Aftertones are fragments of things I’ve consumed that continue to linger in my brain. The hyperlinks lead to the original sources.
We, the royal “we”, are confused right now. Part of this confusion is the felt dissonace that technoptimists who are changing the world and advertising it without disclaiming that progress has side effects. There’s no “Warning: there are tradeoffs” at the bottom of their products, which we can admit, resemble magic. When progress is happening as fast as it is now, without time to adjust, the cures start to look like a disease.
1. Silicon Valley’s quest to remove friction from our lives (Rohit Krishnan)
“The Conservation of Friction”
In any complex system when we remove bottlenecks the constraints moves somewhere else. This is true in operations, like when you want to set up a factory. It’s also true in software engineering, when you want to optimise a codebase. It’s part of what makes system wide optimisation really difficult. It’s Amdahls Law: “the overall performance improvement gained by optimizing a single part of a system is limited by the fraction of time that the improved part is actually used”.
To optimise, you have to automate. And the increase in supply that reducing friction brings is the defining feature of automation; it always creates new externalities.
Re AI-assisted coding, Karpathy had a tweet that talked about the problem with LLMs not providing enough support for reviewing code, only for writing it. In other words, it takes away too much friction from one part of the job and adds it to another. You should read the full tweet, but the key part is here:
You could say that in coding LLMs have collapsed (1) (generation) to ~instant, but have done very little to address (2) (discrimination). A person still has to stare at the results and discriminate if they are good. This is my major criticism of LLM coding in that they casually spit out *way* too much code per query at arbitrary complexity, pretending there is no stage 2. Getting that much code is bad and scary. Instead, the LLM has to actively work with you to break down problems into little incremental steps, each more easily verifiable. It has to anticipate the computational work of (2) and reduce it as much as possible. It has to really care.
As it’s easier to create content it becomes harder to discover it and even harder to discern it.
Kyla Scanlon wrote a wonderful essay on this topic.
[Kris: I’ve linked to this Kyla essay before. It’s outstanding. Her writing the last few months is some of the best I’ve seen for putting words on the hard-to-express sense of change that is swirling in a word cloud of ‘financialization’, ‘attention’, ‘theater’.]
She discusses how friction is effectively relocated from the digital into the physical world while we move into a simulated economy where friction, like gravity, doesn’t apply. This is akin to thinking about a ‘Conservation of Friction’, where it’s moved from the digital realm to the physical realm. Or at least our obsession with reducing friction reduces it in one place but doesn’t eliminate it elsewhere.
Rohit explains how removing friction in one place causes it to bubble up elsewhere. Which is a perfect preamble to VGR’s observation in the following piece that refutes the recent headline-grabbing study that LLM’s are making us dumber.
Taking my own liberty to summarize VGR, the researchers’ misplaced alarmism stems from misunderstanding that most modern work’s brain rhythm is already sentry mode — not creator mode.
2. Prompting is Managing (Venkatesh Rao)
A new pre-print made the rounds last week waving red flags about your brain on ChatGPT. Undergrads, EEG caps on, wrote three 20-minute essays. Those who leaned on GPT-4o showed weaker alpha-beta coupling, produced eerily similar prose, and later failed to quote their own sentences. Headline: “LLMs dull your mind.”
I buy the data; I doubt the story.
The experiment clocks students as if writing were artisanal wood-carving—every stroke hand-tooled, originality king, neural wattage loud. Yet half the modern knowledge economy runs on a different loop entirely:
delegate → monitor → integrate → ship
Professors do it with grad students, PMs with dev teams, editors with freelancers.
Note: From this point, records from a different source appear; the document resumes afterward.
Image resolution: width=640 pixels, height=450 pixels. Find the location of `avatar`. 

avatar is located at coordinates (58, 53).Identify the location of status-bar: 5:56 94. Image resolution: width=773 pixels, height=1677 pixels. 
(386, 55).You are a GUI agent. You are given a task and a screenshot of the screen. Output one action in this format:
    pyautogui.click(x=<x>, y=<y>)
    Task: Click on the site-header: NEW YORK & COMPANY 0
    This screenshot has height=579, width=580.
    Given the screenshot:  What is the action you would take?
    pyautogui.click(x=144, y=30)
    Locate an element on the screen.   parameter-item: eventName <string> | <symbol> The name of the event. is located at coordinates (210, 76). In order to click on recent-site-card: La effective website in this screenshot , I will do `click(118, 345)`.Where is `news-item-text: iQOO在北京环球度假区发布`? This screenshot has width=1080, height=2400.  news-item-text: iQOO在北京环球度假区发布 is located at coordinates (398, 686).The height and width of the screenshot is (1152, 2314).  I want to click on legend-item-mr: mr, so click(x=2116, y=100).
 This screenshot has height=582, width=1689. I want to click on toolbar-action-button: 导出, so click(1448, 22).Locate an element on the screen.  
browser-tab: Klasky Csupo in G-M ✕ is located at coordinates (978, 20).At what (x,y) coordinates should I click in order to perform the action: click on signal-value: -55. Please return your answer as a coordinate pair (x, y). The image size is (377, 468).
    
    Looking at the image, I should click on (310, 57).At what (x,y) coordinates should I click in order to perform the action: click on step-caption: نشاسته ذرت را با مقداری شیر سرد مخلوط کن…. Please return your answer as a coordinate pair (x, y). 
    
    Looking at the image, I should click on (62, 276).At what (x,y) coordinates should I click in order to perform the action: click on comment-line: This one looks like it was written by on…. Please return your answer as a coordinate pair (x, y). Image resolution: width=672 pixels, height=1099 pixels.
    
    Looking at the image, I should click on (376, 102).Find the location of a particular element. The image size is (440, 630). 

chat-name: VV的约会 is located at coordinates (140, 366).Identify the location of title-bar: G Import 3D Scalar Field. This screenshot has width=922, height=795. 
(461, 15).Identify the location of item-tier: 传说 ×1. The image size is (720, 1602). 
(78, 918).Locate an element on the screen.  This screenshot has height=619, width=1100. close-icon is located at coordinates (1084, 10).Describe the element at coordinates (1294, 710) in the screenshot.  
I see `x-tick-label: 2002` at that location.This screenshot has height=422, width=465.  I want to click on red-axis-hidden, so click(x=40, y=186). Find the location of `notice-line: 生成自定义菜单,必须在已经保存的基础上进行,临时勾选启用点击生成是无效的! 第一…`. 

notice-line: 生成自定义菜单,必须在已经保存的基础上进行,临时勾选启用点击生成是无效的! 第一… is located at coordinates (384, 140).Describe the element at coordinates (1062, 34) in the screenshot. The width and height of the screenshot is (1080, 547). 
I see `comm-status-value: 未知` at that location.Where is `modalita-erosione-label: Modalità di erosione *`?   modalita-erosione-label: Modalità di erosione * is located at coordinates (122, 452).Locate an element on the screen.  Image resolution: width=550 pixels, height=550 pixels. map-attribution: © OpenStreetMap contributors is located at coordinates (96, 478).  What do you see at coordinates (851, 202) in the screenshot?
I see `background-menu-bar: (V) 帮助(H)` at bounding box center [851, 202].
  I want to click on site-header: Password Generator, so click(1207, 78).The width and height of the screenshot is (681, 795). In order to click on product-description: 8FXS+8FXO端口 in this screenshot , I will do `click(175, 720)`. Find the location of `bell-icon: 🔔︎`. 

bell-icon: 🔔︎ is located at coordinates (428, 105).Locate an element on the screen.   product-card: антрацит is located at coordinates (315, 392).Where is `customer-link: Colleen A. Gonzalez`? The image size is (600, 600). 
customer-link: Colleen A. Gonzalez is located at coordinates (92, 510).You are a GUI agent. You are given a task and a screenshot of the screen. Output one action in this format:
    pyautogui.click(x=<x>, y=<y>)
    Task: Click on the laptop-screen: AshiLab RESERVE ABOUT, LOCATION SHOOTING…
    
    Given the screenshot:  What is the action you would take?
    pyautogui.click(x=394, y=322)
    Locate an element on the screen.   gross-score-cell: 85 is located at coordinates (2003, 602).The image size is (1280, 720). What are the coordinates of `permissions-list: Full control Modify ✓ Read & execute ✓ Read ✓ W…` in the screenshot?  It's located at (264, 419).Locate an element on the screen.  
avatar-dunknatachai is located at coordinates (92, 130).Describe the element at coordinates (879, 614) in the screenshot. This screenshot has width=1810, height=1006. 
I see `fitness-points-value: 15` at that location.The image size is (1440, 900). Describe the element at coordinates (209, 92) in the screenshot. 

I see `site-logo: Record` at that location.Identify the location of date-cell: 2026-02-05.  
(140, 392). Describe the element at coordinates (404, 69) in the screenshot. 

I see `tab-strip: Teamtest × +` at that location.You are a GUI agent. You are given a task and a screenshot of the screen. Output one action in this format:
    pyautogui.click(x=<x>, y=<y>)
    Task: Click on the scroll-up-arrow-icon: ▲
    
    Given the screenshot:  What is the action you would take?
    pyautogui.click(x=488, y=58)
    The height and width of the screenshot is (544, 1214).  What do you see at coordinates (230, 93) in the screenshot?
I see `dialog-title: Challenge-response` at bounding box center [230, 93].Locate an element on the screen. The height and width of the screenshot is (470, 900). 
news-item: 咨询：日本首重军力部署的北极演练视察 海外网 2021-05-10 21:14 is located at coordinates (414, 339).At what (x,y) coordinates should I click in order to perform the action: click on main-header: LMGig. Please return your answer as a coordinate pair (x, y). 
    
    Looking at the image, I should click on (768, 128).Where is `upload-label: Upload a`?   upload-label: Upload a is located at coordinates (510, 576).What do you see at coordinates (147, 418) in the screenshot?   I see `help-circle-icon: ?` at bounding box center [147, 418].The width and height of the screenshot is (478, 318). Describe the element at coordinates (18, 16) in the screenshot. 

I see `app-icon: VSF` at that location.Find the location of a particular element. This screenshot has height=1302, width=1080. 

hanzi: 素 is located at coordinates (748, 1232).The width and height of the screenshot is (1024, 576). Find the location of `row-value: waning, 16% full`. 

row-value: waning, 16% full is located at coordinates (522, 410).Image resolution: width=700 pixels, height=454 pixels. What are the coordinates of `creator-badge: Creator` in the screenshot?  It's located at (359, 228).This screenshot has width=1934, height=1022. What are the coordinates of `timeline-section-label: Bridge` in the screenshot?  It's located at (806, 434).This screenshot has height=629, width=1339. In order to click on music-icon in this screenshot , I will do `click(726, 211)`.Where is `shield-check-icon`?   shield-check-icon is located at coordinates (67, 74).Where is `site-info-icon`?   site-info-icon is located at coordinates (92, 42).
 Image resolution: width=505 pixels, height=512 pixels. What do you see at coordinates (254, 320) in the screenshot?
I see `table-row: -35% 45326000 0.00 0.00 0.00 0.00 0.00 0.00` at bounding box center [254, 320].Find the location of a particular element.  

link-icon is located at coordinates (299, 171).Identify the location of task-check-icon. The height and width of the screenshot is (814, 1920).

Neuroscience calls that stance supervisory control. When you switch from doer to overseer, brain rhythms flatten, attention comes in bursts, and sameness is often a feature, not decay.
The EEG paper diagnoses “cognitive debt,” but what it really spies is role confusion.
We strapped apprentices into a manager’s cockpit, watched their brains idle between spurts of oversight, and mistook the silence for sloth.